The geometry of the optimization problem is illustrated in Figure 3.1. It shows the levels sets of \({\rm RSS}(\beta)\), ellipsoids centered around the OLS estimate, and the circular ridge parameter constraint, centered around zero with radius \(c > 0\). The Ridge estimator is the point where the smallest level set hits the constraint. Exactly at that point the \(\rm{RSS}(\beta)\) is minimized over those \(\beta\)’s that “live” inside the constraint.

Geometry of Ridge regression.

Figure 3.1: Geometry of Ridge regression.

Alternatively, Ridge regression can be cast as the optimization of the penalised residual sum of squares with a penalty on the magnitude of the coefficients, i.e. 

\[\hat{\beta}^{\rm Ridge}_{\lambda}=\textrm{arg}\min\limits_{\beta}\textrm{RSS}(\beta)+\lambda\|\beta\|^2_2.\]

Both formulations are equivalent in the sense that there is a one-to-one relationship between the tuning parameters \(c\) and \(\lambda\).
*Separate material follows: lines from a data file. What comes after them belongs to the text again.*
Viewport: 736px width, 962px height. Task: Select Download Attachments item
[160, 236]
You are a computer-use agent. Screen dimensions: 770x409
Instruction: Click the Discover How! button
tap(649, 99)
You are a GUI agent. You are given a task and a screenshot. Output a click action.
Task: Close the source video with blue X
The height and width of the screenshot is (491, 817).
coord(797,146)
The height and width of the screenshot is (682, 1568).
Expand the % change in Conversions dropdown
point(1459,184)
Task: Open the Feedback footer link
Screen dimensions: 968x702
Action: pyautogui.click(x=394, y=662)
We will use more often the latter “penalisation” formulation. The parameter \(\lambda\) is the amount of penalisation. Note that with no penalization, \(\lambda=0\), Ridge regression coincides with OLS. Increasing \(\lambda\) has the effect of shrinking the regression coefficients to zero.
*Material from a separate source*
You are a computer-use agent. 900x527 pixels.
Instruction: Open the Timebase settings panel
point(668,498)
The Ridge optimization problem has the closed form solution (see exercises)

\[\begin{align*} \hat{\beta}^{\rm Ridge}_{\lambda}&=(\textbf{X}^T \textbf{X}+\lambda \textbf{I})^{-1}\textbf{X}^T \textbf{y}. \end{align*}\]

Note that for \(\lambda>0\) the matrix \(\textbf{X}^T \textbf{X}+\lambda \textbf{I}\) has always full rank and therefore Ridge regression is well defined even in the high-dimensional context (in contrast to OLS).

Ridge regression is implemented in the package glmnet. We use alpha=0 and can call

fit.ridge.glmnet <-glmnet(x=xtrain,y=ytrain,alpha=0) 
plot(fit.ridge.glmnet,xvar="lambda",label=TRUE)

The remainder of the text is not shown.